Installing and Configuring Halite

In this tutorial, we'll walk through installing and setting up Halite. As of 2013-10-12, a packaged version of Halite is not available. In addition, the current version of Halite is considered pre-alpha and is supported only in Salt 0.17 or greater. Additional information is available on GitHub: https://github.com/saltstack/halite

Before beginning this tutorial, ensure that the salt-master is installed. To install the salt-master, please review the installation documentation: http://docs.saltstack.com/topics/installation/index.html

Note

Halite only works with Salt versions greater than 0.17.

Installing Halite Via Package

On CentOS, RHEL, or Fedora:

$ yum install python-halite

Note

By default python-halite only installs CherryPy. If you would like to use a different webserver please review the instructions below to install pip and your server of choice. The package does not modify the master configuration with /etc/salt/master.

Installing Halite Using pip

To begin the installation of Halite from PyPi, you'll need to install pip. The Salt package, as well as the bootstrap, do not install pip by default.

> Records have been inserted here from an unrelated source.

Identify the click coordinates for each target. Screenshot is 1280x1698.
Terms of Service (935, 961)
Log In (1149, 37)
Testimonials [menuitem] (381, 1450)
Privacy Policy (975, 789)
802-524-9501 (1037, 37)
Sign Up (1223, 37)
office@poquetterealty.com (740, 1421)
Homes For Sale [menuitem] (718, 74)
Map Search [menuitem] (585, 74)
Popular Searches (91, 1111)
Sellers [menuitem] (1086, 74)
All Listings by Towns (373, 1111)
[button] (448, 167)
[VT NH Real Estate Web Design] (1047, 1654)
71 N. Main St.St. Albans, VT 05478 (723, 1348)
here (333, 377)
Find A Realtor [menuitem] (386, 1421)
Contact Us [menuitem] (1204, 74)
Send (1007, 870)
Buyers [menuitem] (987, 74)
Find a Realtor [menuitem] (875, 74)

On CentOS, RHEL, or Fedora:

$ yum install python-pip

On Debian:

$ apt-get install python-pip

Once you have pip installed, use it to install halite:

$ pip install -U halite

Depending on the webserver you want to run halite through, you'll need to install that piece as well. On RHEL based distros, use one of the following:

$ pip install cherrypy
$ pip install paste
$ yum install python-devel
$ yum install gcc
$ pip install gevent

On Debian based distributions:

$ pip install CherryPy
$ pip install paste
$ apt-get install gcc
$ apt-get install python-dev
$ apt-get install libevent-dev
$ pip install gevent

Configuring Halite Permissions

Configuring Halite access permissions is easy. By default, you only need to ensure that the @runner group is configured. In the /etc/salt/master file, uncomment and modify the following lines:

external_auth:
  pam:
    testuser:
      - .*
      - '@runner'

Note

You cannot use the root user for pam login; it will fail to authenticate.

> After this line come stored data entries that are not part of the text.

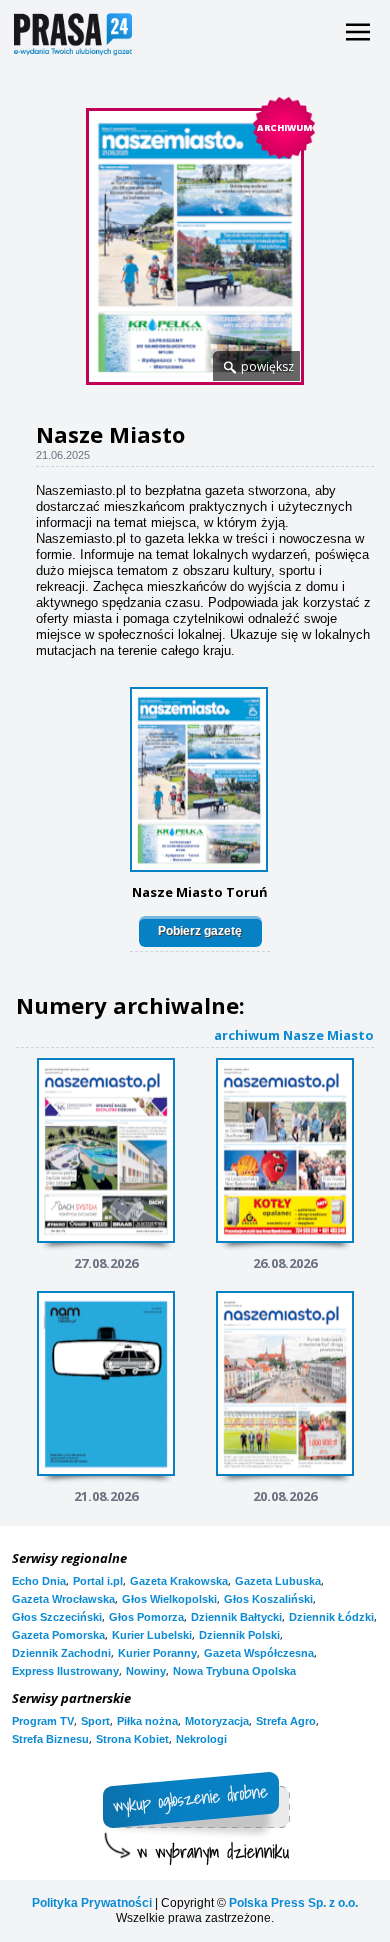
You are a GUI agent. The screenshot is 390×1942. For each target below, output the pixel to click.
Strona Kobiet (132, 1739)
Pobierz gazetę (200, 931)
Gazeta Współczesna (259, 1653)
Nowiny (146, 1671)
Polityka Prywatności (92, 1903)
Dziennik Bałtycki (236, 1617)
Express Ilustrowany (65, 1671)
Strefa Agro (286, 1721)
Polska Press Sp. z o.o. (293, 1903)
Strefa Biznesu (50, 1739)
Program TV (43, 1721)
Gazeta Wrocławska (63, 1599)
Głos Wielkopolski (169, 1599)
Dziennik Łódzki (331, 1617)
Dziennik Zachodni (61, 1653)
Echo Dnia (39, 1581)
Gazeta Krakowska (179, 1581)
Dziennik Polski (239, 1635)
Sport (95, 1721)
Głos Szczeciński (57, 1617)
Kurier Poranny (157, 1653)
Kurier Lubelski (152, 1635)
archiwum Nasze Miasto (294, 1034)
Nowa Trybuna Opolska (234, 1671)
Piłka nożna (147, 1721)
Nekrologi (201, 1739)
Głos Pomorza (146, 1617)
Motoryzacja (217, 1721)
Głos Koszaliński (268, 1599)
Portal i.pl (98, 1581)
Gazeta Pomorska (58, 1635)
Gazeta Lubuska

Halite uses the runner manage.status to get the status of minions, so runner permissions are required. As you can see in this example, the root user has been configured. If you aren't running Halite as the root user, you'll need to modify this value. For example:

external_auth:
  pam:
    mytestuser:
      - .*
      - '@runner'
      - '@wheel'

Currently Halite allows, but does not require, any wheel modules.

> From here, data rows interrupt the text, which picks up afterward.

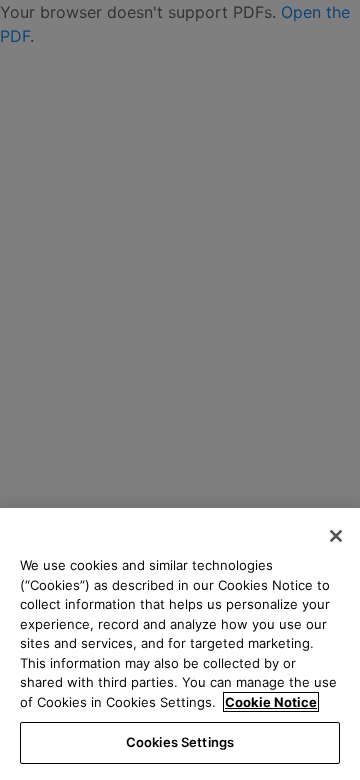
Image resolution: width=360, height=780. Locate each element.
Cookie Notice (271, 702)
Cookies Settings (180, 742)
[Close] (336, 536)
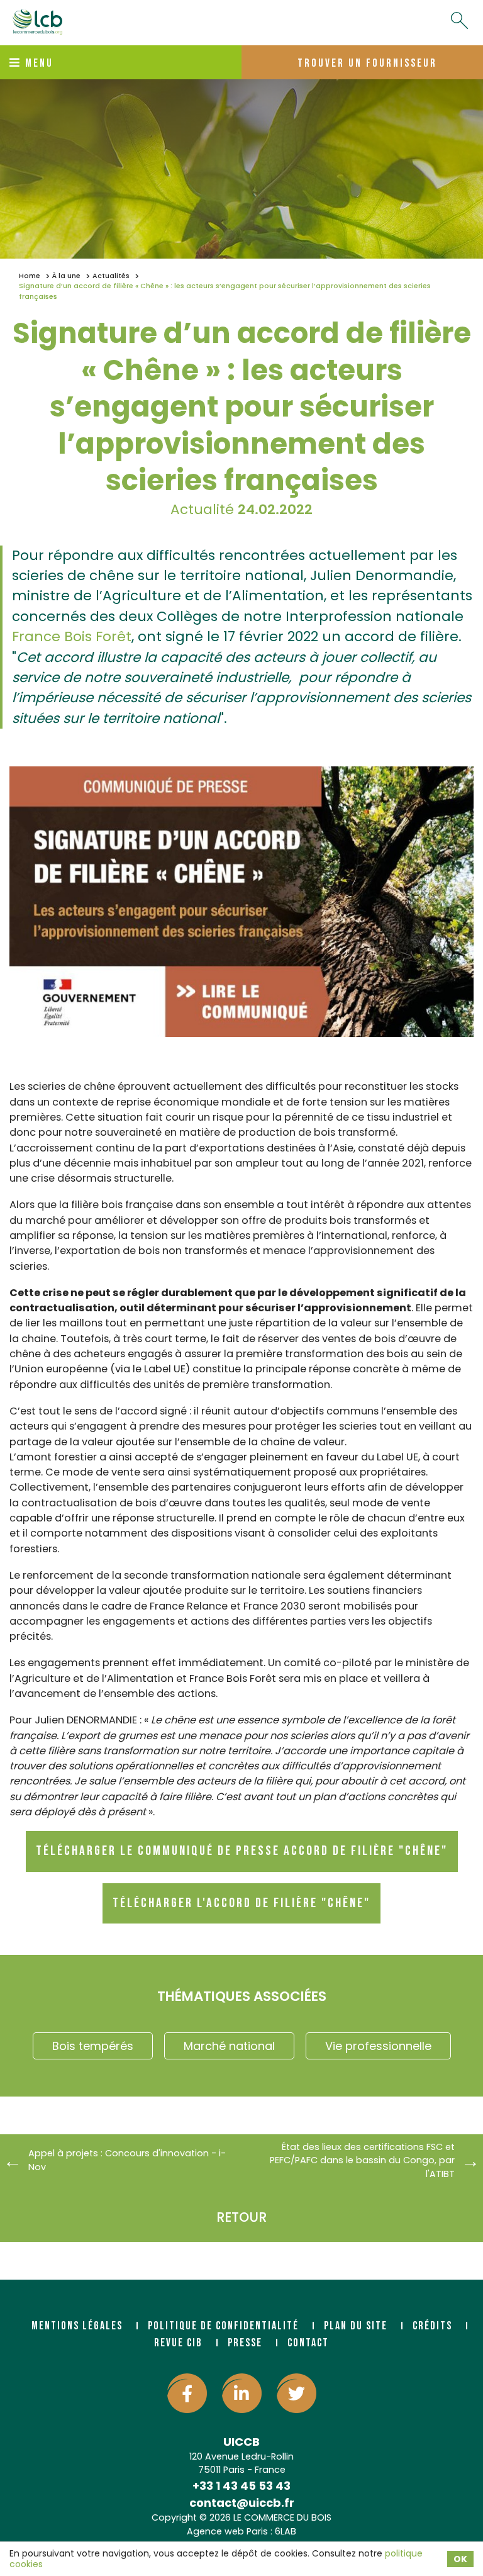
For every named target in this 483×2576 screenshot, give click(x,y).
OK (460, 2559)
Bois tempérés (92, 2046)
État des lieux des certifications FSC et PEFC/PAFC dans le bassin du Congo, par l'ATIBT (362, 2160)
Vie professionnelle (378, 2046)
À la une (66, 276)
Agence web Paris (227, 2531)
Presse (245, 2342)
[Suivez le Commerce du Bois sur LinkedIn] (242, 2393)
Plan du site (355, 2325)
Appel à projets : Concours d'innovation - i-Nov (127, 2160)
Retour (241, 2217)
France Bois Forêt (71, 636)
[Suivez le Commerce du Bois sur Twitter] (296, 2393)
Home (29, 276)
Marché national (229, 2046)
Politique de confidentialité (223, 2325)
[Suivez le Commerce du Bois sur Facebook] (187, 2393)
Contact (308, 2342)
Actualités (111, 276)
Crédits (432, 2325)
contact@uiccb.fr (241, 2503)
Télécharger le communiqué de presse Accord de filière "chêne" (242, 1851)
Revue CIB (178, 2342)
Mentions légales (77, 2325)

Configuring Halite Settings

Once you've configured the permissions for Halite, you'll need to set up the Halite settings in the /etc/salt/master file. Halite supports CherryPy, Paste and Gevent out of the box.

To configure cherrypy, add the following to the bottom of your /etc/salt/master file:

halite:
  level: 'debug'
  server: 'cherrypy'
  host: '0.0.0.0'
  port: '8080'
  cors: False
  tls: True
  certpath: '/etc/pki/tls/certs/localhost.crt'
  keypath: '/etc/pki/tls/certs/localhost.key'
  pempath: '/etc/pki/tls/certs/localhost.pem'

If you wish to use paste:

halite:
  level: 'debug'
  server: 'paste'
  host: '0.0.0.0'
  port: '8080'
  cors: False
  tls: True
  certpath: '/etc/pki/tls/certs/localhost.crt'
  keypath: '/etc/pki/tls/certs/localhost.key'
  pempath: '/etc/pki/tls/certs/localhost.pem'

To use gevent:

halite:
  level: 'debug'
  server: 'gevent'
  host: '0.0.0.0'
  port: '8080'
  cors: False
  tls: True
  certpath: '/etc/pki/tls/certs/localhost.crt'
  keypath: '/etc/pki/tls/certs/localhost.key'
  pempath: '/etc/pki/tls/certs/localhost.pem'

The "cherrypy" and "gevent" servers require the certpath and keypath files to run tls/ssl. The .crt file holds the public cert and the .key file holds the private key. Whereas the "paste" server requires a single .pem file that contains both the cert and key. This can be created simply by concatenating the .crt and .key files.

If you want to use a self-signed cert, you can create one using the Salt.tls module:

Note

You might wish to target only a specific minion. The example below targets all connected minions.

salt '*' tls.create_self_signed_cert test

You can also use salt-call to create a self-signed cert. .. code-block:: bash

salt-call tls.create_self_signed_cert tls

When using self-signed certs, browsers will need approval before accepting the cert. If the web application page has been cached with a non-HTTPS version of the app, then the browser cache will have to be cleared before it will recognize and prompt to accept the self-signed certificate.

Starting Halite

Once you've configured the halite section of your /etc/salt/master, you can restart the salt-master service, and your halite instance will be available. Depending on your configuration, the instance will be available either at http://localhost:8080/app, http://domain:8080/app, or http://123.456.789.012:8080/app .

Note

halite requires an HTML 5 compliant browser.

All logs relating to halite are logged to the default /var/log/salt/master file.